═════ GIVEN INFORMATION

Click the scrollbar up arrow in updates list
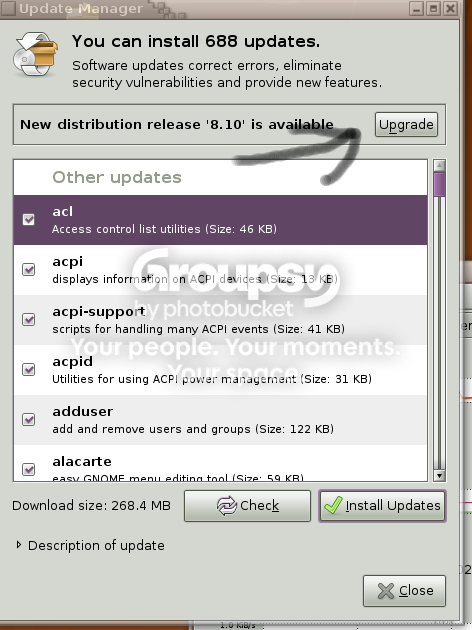Viewport: 472px width, 630px height. [439, 165]
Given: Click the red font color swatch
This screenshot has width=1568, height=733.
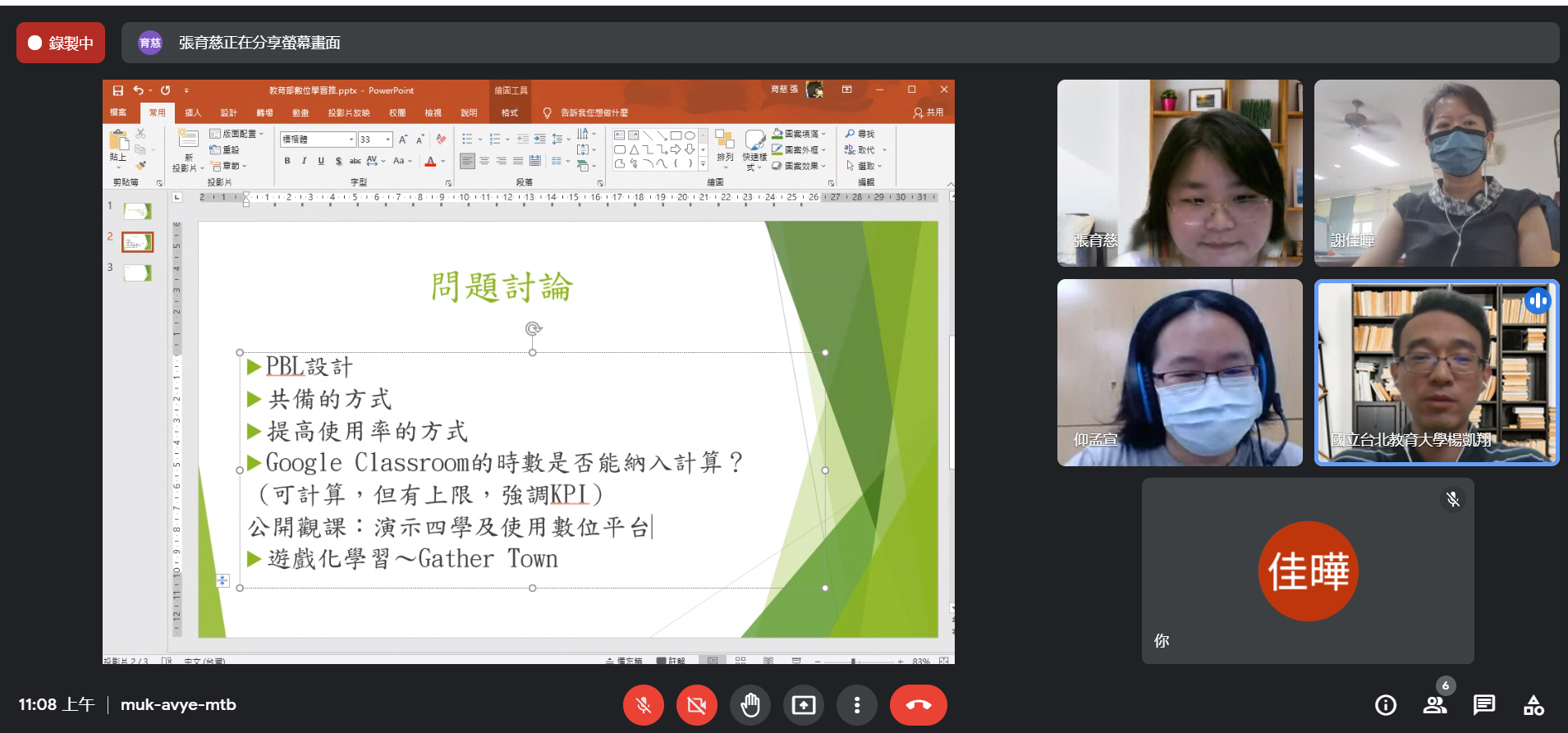Looking at the screenshot, I should [430, 162].
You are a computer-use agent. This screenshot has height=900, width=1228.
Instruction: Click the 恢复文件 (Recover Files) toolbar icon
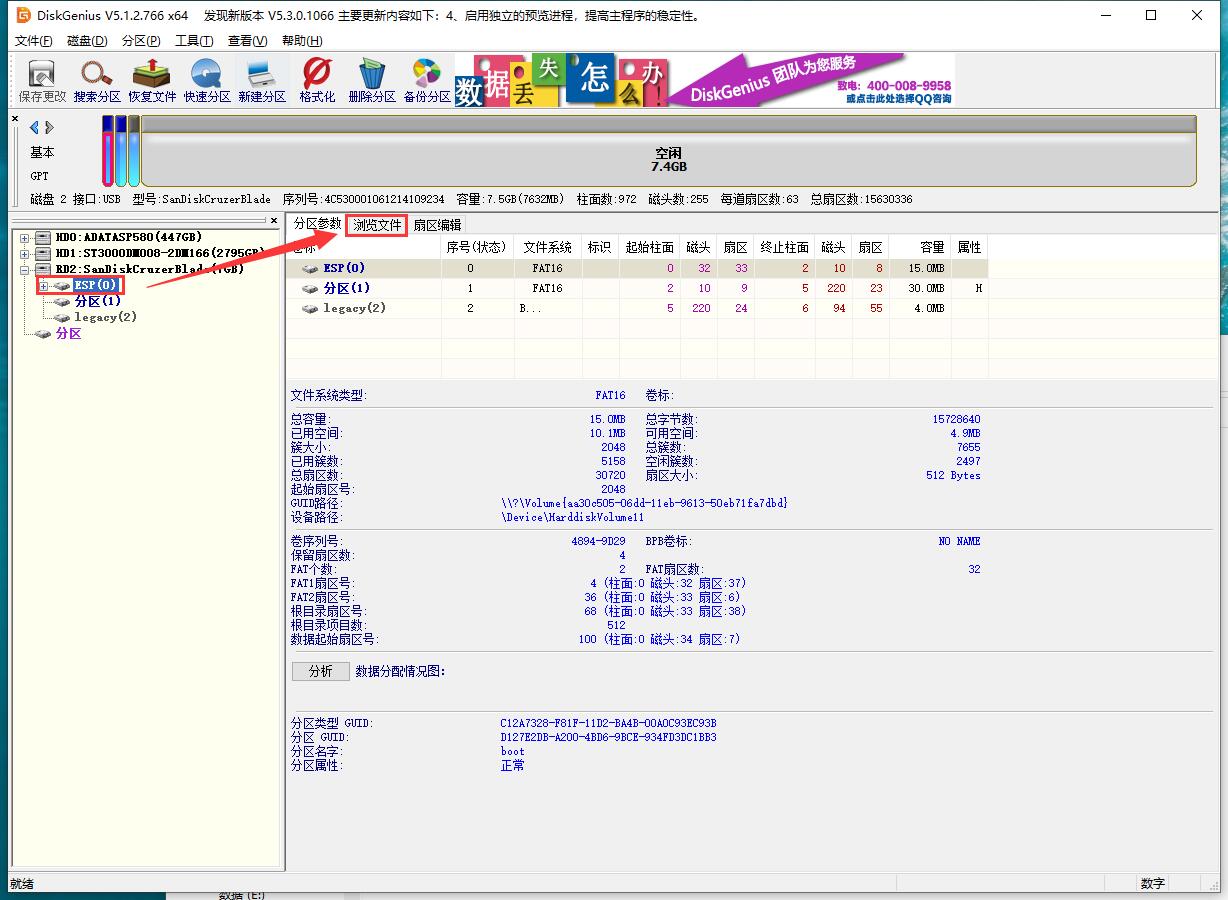click(x=152, y=80)
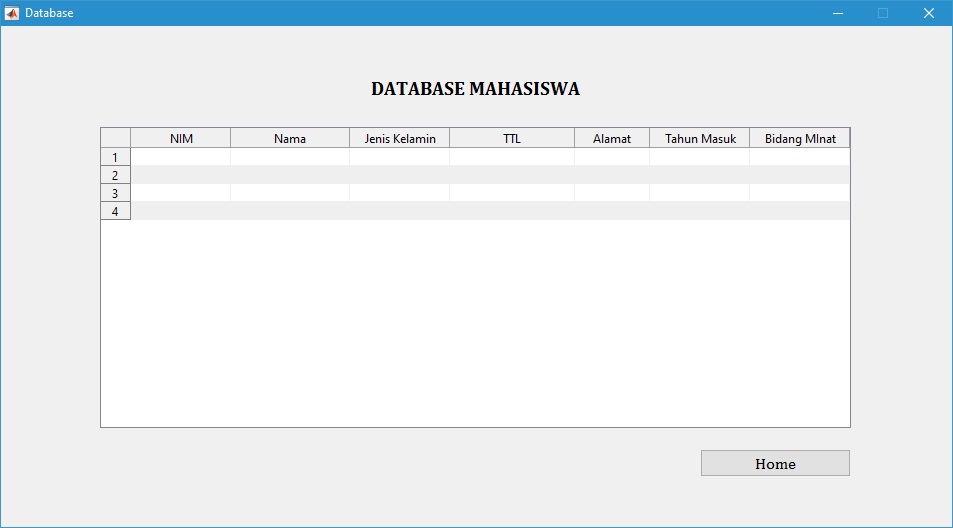
Task: Select Jenis Kelamin cell in row 1
Action: coord(400,157)
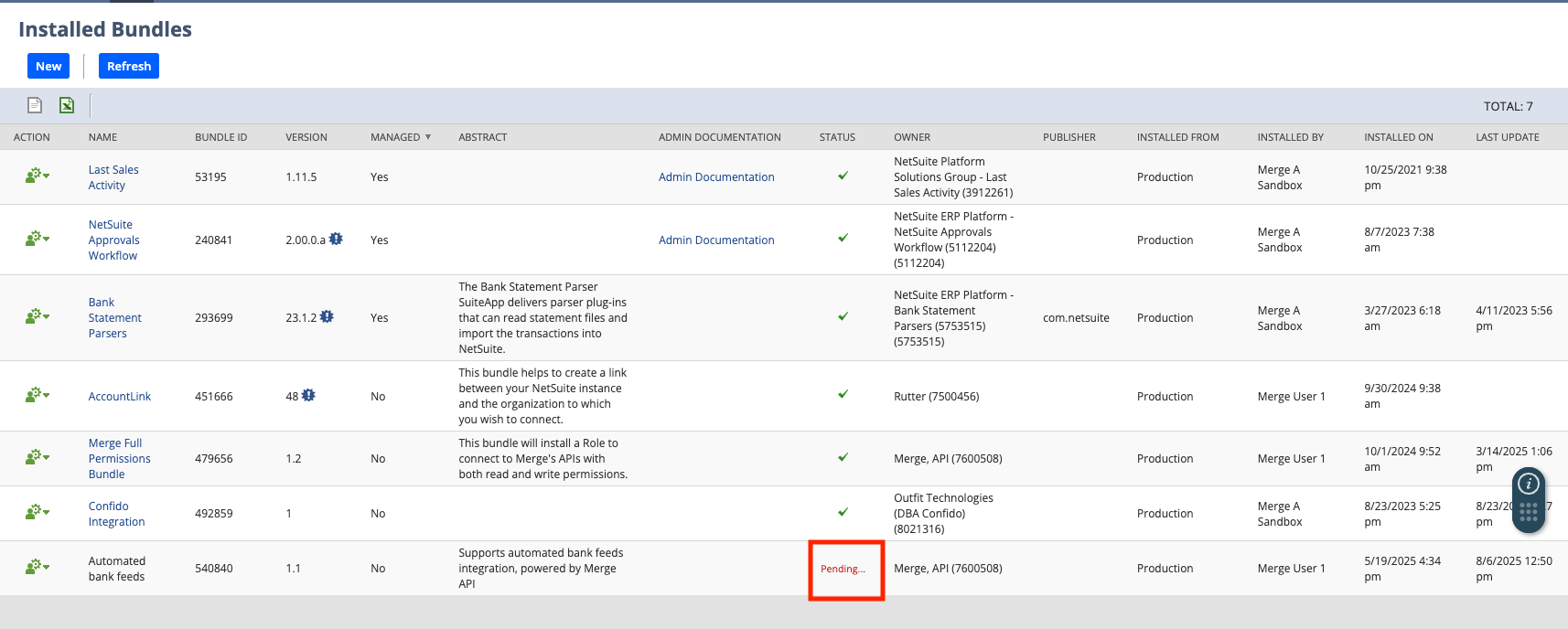Open the floating info help widget

pyautogui.click(x=1529, y=485)
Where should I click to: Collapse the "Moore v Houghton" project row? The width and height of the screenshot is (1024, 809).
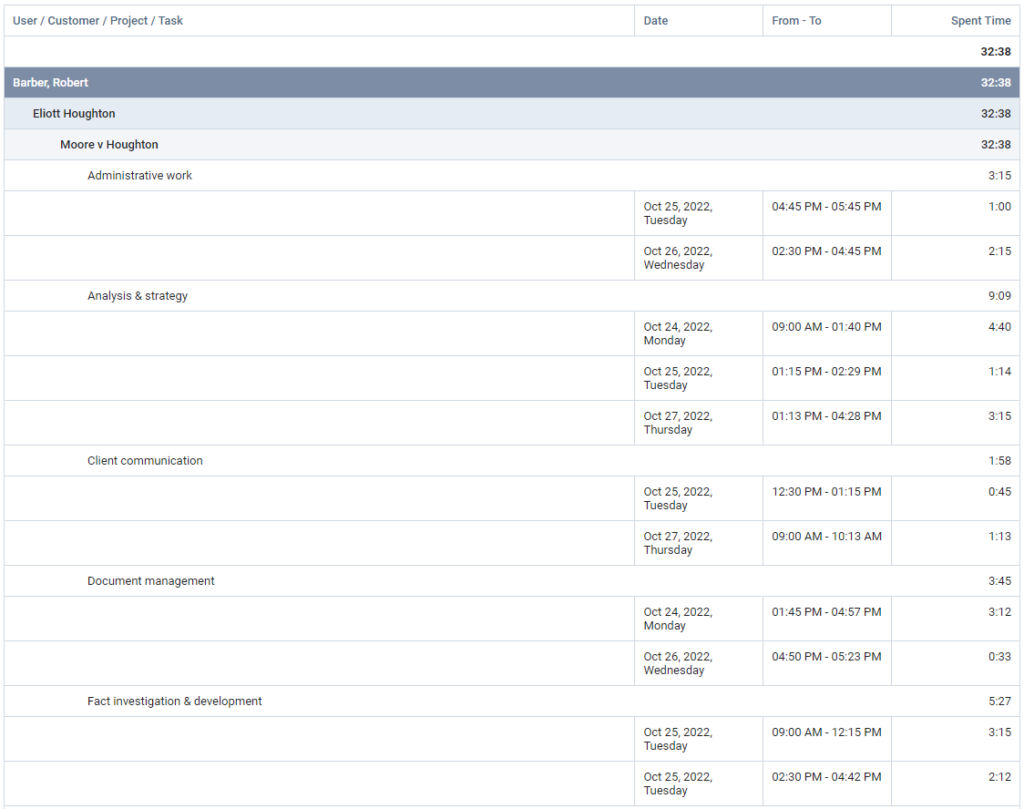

══════════

TO DO: Copy exactly the lines from the line containing "Instruction: Click the" through the last line of the records, both included, and omit every picture.

EXERCISE ANSWER:
Instruction: Click the 恢复文件 (Recover Files) toolbar icon
click(x=152, y=80)
Task: Select Jenis Kelamin cell in row 1
Action: coord(400,157)
Open the floating info help widget

pyautogui.click(x=1529, y=485)
Where should I click to: Collapse the "Moore v Houghton" project row? The width and height of the screenshot is (1024, 809).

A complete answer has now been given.